- PROVIDED INFORMATION:
* * *

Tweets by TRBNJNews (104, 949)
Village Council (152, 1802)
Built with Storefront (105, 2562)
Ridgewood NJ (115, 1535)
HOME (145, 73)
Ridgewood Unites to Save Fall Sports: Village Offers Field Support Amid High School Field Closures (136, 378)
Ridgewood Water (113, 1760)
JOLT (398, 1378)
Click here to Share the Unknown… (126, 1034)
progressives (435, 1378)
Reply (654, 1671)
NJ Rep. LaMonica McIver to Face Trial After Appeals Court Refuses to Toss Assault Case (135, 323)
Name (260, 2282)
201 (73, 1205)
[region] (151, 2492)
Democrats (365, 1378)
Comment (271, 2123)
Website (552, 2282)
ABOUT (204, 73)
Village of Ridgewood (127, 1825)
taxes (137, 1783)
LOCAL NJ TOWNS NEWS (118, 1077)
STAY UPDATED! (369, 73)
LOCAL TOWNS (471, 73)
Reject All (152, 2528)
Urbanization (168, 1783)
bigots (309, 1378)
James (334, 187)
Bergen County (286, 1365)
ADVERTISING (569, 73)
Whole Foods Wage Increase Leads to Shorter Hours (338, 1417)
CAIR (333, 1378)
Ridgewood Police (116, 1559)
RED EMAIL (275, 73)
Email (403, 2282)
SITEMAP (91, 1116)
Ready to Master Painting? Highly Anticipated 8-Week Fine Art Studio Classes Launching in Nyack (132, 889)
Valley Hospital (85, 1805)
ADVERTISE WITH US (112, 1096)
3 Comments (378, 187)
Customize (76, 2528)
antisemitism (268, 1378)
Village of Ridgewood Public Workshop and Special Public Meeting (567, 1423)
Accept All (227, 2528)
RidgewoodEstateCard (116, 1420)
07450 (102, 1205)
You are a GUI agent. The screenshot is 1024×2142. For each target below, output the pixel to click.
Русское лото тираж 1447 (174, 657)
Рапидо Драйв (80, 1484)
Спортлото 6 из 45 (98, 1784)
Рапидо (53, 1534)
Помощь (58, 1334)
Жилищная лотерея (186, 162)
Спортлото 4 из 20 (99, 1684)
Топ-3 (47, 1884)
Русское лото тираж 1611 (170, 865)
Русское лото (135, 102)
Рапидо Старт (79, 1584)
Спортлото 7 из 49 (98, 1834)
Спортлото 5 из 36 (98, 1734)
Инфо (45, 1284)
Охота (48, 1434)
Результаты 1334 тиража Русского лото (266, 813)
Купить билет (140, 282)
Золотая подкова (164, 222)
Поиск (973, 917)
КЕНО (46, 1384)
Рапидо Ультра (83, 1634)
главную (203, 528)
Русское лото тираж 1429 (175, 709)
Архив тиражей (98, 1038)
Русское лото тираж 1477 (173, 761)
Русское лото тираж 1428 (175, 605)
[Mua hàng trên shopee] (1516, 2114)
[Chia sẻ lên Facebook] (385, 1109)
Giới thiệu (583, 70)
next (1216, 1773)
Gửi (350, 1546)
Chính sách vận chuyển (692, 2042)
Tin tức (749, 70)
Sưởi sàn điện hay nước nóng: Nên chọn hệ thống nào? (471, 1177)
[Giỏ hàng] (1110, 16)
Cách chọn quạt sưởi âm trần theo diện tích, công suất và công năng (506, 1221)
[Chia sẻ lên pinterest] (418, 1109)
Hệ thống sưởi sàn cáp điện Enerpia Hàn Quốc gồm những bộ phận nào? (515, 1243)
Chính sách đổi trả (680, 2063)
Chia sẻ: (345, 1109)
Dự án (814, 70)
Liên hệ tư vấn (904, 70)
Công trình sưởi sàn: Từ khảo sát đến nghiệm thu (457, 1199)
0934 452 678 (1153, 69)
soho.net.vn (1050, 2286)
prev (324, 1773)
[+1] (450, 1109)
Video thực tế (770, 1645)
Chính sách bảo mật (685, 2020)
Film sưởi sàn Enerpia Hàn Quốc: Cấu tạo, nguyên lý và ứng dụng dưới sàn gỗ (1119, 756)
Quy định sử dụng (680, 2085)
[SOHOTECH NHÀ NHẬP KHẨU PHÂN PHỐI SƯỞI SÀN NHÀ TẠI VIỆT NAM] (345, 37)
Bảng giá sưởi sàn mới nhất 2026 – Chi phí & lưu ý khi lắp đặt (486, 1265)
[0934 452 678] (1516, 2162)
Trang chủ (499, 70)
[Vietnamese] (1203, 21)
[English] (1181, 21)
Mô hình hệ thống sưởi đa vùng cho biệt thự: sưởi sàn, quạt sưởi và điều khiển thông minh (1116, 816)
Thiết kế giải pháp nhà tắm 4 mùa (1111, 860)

* * *

- REQUIRED WORK:
What you return should be exactly the lines above, starting at the one with "ADVERTISE WITH US (112, 1096)" and ending at the one with "Спортлото 6 из 45 (98, 1784)", and nothing else.

- COMPLETED EXERCISE:
ADVERTISE WITH US (112, 1096)
3 Comments (378, 187)
Customize (76, 2528)
antisemitism (268, 1378)
Village of Ridgewood Public Workshop and Special Public Meeting (567, 1423)
Accept All (227, 2528)
RidgewoodEstateCard (116, 1420)
07450 (102, 1205)
You are a GUI agent. The screenshot is 1024×2142. For each target below, output the pixel to click.
Русское лото тираж 1447 (174, 657)
Рапидо Драйв (80, 1484)
Спортлото 6 из 45 (98, 1784)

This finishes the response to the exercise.